In the time I’ve been blogging, no show has ever survived “On the Respirator” status in the season check-in post. But Sidonia no Kishi might just be the first one, if the last two episodes are any indication. I can’t say whether the series has found its stride or simply benefited from a shift in focus to its obvious strengths, only to return to mediocrity once it shifts back. But for now, things are definitely on the uptick.
Without a question, this is a serious science-fiction storyline with some serious thought behind it. Stuff like the deployment of the Hyggs-collection sail system and the filtration of the Gardes’ lubricant for drinking water (not to mention urine – that’s one hell of an indirect kiss) is pure nerdgasm material, and I’m enough of a lifelong sci-fi geek that it floats my boat. There’s nothing like a classic “marooned in space” story (except for the endless castaway tales that inspired them) and this one was executed very nicely. This is the kind of material CGI can handle just fine, and Sidonia’s does here.
I confess I’m not entirely clear on just why the Sidonia couldn’t stop and wait for the castaways Tanikaze and Hoshijiro – with the Gauna defeated, what was the rush? Fortunately for the two of them the colony’s defense forces refuse to follow orders, apparently, and go off on their own in search – eventually finding the lost cadets just as the food and water have run out, though Tanikaze has managed to jury-rig the lubrication system and filter water from it. The roughly eleven days they spent together were awkward both in the narrative and execution sense, but somehow it worked better for me this time – it was so hackneyed and full of a kind of Andy Griffith Show innocence that it managed a certain charm.

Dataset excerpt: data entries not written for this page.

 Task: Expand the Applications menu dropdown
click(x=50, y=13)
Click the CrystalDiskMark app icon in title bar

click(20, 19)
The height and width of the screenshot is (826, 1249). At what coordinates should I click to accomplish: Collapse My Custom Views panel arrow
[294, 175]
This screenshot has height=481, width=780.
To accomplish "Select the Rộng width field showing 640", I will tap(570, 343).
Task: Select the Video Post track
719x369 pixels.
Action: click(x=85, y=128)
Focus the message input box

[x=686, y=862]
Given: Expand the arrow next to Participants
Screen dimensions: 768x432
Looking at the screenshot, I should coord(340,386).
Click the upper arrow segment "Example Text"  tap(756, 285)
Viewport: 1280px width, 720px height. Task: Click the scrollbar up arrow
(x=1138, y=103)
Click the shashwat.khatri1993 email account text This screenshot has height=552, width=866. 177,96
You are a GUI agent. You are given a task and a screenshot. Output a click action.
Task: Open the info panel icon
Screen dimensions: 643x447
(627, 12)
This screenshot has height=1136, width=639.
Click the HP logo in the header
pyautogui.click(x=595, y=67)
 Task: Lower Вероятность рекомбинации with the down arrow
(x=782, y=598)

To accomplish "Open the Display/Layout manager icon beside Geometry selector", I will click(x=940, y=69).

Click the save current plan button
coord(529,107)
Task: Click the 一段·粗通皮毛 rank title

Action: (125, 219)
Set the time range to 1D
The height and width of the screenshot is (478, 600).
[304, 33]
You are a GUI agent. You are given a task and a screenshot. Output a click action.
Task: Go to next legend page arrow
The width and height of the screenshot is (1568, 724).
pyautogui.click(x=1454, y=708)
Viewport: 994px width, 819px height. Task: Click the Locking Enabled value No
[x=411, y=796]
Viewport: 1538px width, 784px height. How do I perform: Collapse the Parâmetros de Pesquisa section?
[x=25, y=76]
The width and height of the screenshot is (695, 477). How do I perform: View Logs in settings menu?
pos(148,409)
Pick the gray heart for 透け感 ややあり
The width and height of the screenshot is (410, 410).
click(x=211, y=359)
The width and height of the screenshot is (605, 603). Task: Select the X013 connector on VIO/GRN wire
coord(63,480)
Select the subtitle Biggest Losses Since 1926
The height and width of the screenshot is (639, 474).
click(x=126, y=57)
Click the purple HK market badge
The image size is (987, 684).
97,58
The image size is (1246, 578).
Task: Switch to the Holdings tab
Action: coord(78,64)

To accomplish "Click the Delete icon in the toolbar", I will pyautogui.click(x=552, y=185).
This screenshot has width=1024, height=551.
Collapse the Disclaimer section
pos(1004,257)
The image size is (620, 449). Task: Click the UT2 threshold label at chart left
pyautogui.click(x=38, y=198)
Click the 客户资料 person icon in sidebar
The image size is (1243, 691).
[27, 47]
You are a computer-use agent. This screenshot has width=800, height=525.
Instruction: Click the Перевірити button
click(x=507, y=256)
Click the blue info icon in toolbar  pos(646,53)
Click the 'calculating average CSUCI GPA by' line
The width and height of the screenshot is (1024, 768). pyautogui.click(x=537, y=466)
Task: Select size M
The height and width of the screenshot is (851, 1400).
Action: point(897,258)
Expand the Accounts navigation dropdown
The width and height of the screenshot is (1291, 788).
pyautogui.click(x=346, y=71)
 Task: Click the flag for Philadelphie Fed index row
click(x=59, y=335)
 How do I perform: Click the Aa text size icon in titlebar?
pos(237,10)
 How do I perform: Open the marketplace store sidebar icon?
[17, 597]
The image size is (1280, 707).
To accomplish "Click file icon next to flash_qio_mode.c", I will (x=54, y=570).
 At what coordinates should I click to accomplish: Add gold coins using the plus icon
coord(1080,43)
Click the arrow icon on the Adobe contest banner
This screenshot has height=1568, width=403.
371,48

What I wasn’t so crazy about it the rather forced exposition – the teacher lecturing the students is really a lazy way to bring the audience up to speed. In any event we now know that about 500 seed ships escaped Earth, and that the last one the Sidonia had contact with was called the Aposimz, and that the Kabizashi uses technology sourced from a mysterious alien construction that looks like a wedge of Swiss cheese. It’s a classic premise, and one which seems way too big for 12 episodes. But on the bright side, the early evidence is that Knights of Sidonia might do decently on Blu-ray, and if that happens maybe we’ll get a second season somewhere down the line.